(Collected data)
○ ○ ○

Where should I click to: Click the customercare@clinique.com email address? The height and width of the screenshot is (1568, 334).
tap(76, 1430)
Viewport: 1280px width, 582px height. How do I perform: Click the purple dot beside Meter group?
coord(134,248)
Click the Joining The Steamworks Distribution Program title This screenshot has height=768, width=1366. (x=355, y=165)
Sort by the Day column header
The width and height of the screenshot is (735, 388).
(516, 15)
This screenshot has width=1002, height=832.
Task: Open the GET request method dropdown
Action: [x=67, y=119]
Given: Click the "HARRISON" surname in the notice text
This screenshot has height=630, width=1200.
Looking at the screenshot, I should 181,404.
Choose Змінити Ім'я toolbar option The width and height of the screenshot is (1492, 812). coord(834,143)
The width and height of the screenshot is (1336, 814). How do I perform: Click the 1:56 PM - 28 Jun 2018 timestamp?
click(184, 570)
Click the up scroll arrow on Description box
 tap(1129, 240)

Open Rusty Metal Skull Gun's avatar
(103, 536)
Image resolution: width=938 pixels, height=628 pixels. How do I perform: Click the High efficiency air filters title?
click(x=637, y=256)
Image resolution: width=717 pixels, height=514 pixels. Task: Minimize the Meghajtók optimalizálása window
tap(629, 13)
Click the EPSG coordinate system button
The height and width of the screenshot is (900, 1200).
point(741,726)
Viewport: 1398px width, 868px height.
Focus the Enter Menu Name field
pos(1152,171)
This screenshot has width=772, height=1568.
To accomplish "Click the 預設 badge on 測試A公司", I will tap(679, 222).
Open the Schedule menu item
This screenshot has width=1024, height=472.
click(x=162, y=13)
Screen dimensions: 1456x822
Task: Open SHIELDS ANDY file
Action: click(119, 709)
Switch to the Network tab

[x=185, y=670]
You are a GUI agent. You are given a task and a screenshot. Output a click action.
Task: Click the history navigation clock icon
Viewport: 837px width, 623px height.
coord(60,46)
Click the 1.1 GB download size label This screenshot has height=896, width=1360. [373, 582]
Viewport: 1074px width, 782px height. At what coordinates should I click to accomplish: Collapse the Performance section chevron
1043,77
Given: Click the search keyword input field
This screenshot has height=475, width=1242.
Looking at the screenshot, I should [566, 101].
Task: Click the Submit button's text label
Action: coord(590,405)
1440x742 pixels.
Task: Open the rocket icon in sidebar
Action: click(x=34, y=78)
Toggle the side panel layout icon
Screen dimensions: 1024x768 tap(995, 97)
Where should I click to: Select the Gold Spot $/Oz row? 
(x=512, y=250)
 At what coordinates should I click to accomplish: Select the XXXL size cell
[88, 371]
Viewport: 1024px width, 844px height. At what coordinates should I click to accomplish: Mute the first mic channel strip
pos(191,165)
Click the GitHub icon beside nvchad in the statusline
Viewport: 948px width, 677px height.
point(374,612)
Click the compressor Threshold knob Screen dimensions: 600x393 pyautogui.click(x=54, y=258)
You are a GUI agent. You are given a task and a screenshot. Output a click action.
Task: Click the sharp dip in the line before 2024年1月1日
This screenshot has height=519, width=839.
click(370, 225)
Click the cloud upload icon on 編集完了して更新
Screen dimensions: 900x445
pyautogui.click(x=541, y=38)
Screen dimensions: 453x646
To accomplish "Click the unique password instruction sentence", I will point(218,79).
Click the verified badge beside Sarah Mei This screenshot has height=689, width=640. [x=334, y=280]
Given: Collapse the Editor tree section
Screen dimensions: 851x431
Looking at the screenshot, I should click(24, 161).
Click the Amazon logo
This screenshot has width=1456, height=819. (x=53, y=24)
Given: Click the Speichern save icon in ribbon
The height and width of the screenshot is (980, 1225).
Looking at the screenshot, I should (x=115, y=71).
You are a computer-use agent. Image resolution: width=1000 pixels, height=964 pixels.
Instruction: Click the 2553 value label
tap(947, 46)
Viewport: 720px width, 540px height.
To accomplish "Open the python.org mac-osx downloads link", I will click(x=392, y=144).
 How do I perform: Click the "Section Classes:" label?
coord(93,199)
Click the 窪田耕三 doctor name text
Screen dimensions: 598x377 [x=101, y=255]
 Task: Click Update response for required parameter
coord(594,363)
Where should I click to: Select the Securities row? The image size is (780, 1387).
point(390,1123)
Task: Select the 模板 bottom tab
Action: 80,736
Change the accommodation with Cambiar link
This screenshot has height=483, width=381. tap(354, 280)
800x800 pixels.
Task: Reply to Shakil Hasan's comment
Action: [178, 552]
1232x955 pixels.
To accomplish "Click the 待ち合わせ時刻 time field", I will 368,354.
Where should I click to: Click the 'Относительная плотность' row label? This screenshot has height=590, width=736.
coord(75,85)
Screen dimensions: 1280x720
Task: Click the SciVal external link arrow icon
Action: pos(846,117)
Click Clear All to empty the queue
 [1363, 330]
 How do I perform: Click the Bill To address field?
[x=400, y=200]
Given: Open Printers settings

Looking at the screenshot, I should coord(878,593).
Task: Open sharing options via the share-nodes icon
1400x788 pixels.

○ ○ ○

- Directions for this task: Above are some records; copy exactly the lines from the one with "This screenshot has height=519, width=839." through the one with "Click the verified", both included, and no others.

- Answer space:
This screenshot has height=519, width=839.
click(370, 225)
Click the cloud upload icon on 編集完了して更新
Screen dimensions: 900x445
pyautogui.click(x=541, y=38)
Screen dimensions: 453x646
To accomplish "Click the unique password instruction sentence", I will point(218,79).
Click the verified badge beside Sarah Mei This screenshot has height=689, width=640. [x=334, y=280]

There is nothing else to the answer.